Tree Haus district seeks referendum to improve sewer line
Steamboat Springs — A referendum on the local ballot next week will ask the residents of Steamboat’s Tree Haus Metropolitan District to approve an increase in their mill levy to help pay off the cost of improving its sewer system.
Referendum 5A will ask the affected voters to increase their annual taxes by $13,225 across the district to help pay off a $100,000 debt the district will use to improve the sewer siphoning system that moves sewer water under the Yampa River basin and pumps it into the city’s main line.
The updates are proactive and don’t represent any major problems with the current system, according to Tree Haus Metropolitan District President Jim Kohler.
“The lines are in good shape,” Kohler said. “But there’s better technologies out there now. We want to change that sewer siphon and update it.”
Kohler said there are about 100 houses in the district, which sits just west of the Mount Werner Road interchange of U.S. Highway 40.
The district was organized as the Tree Haus Water and Sanitation District in 1972 and became a metro district in 1982 when it gained ownership of its own streets.
The referendum is expected to pass, Kohler said.

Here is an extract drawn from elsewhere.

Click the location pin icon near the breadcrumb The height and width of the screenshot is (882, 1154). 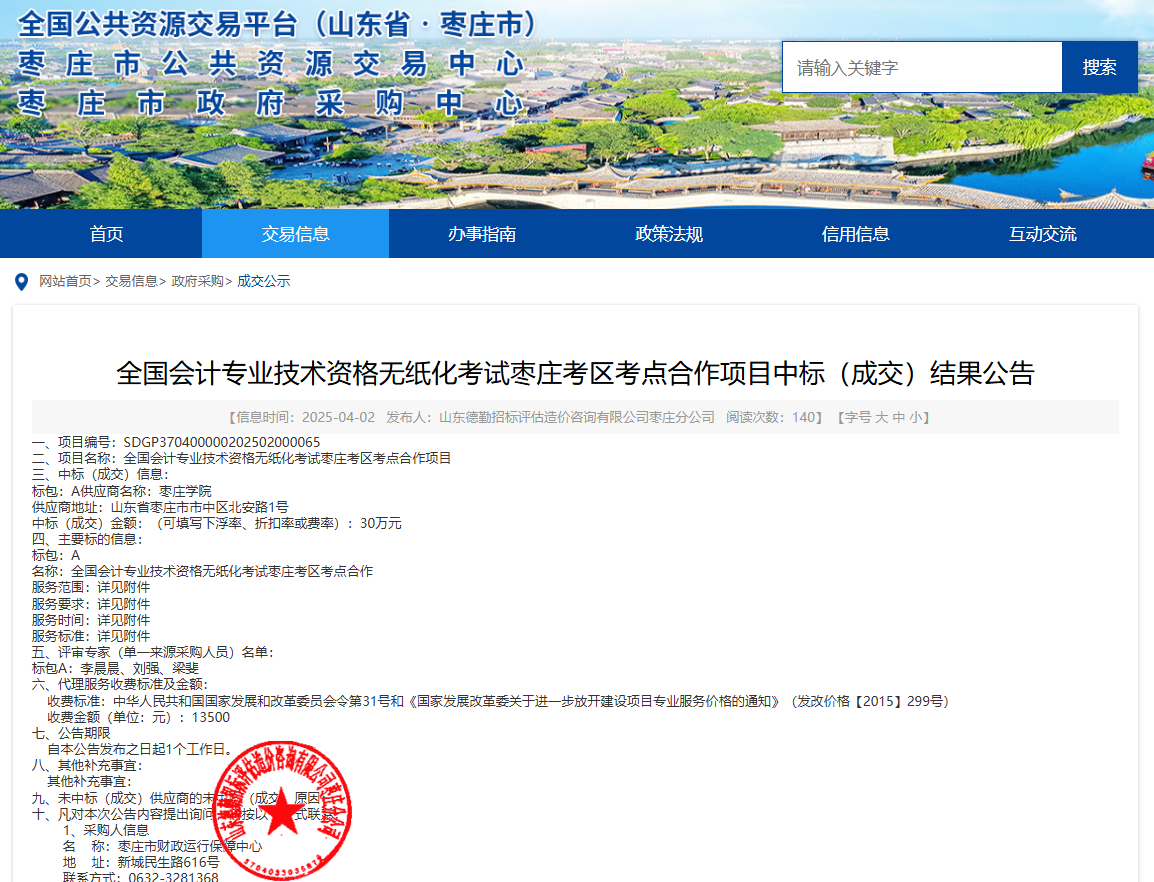22,281
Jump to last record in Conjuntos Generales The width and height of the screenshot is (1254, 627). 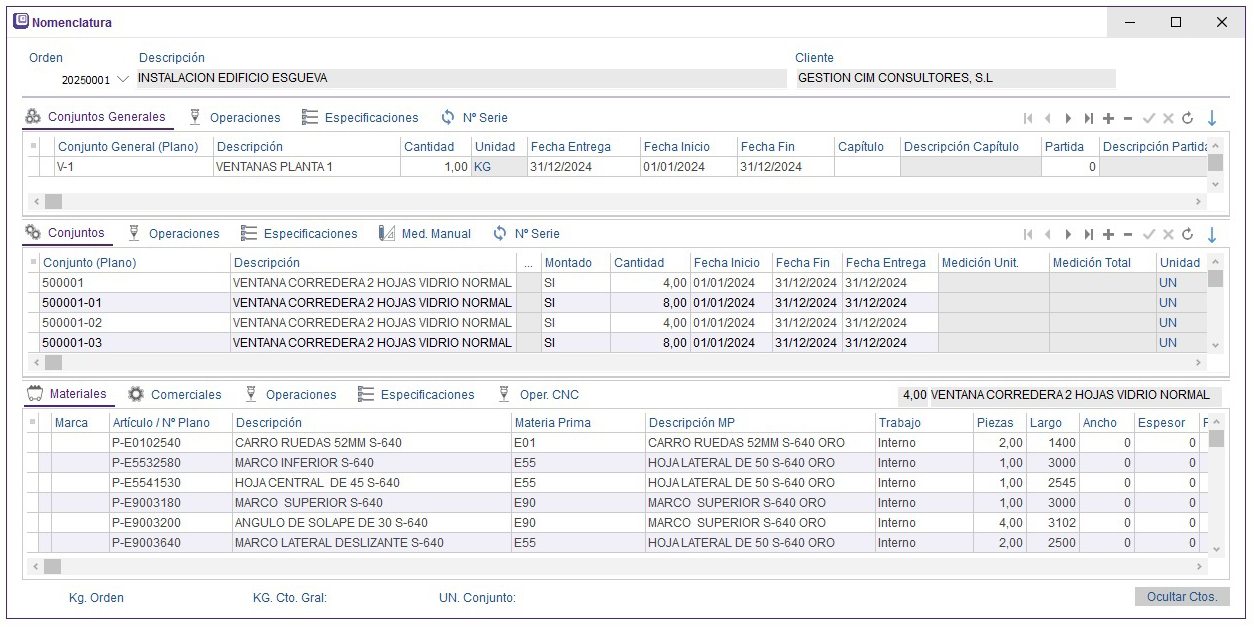(x=1088, y=118)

The current sewer system for the district collects sewer water in a siphon at the northeast boundary of the subdivision between River Road and the Yampa River and moves it in a pipeline that passes underneath the river. Kohler said the pipeline is regularly monitored with camera lines to make sure that it is in working order and doesn’t have any leaks.
The line meets up with sewer lines from the mountain area of Steamboat and then travels to the wastewater treatment plant on Routt County Road 33.
The $100,000 to update the system will be generated through a low-interest rate loan from the state specifically created for projects of this type and through reserves from the metro district.
The repayment cost for the debt is expected to be $133,225.
If the referendum passes, work updating the line is expected to take place sometime in 2015, based on when levels of spring runoff are low enough for crews to work in the river basin, Kohler said.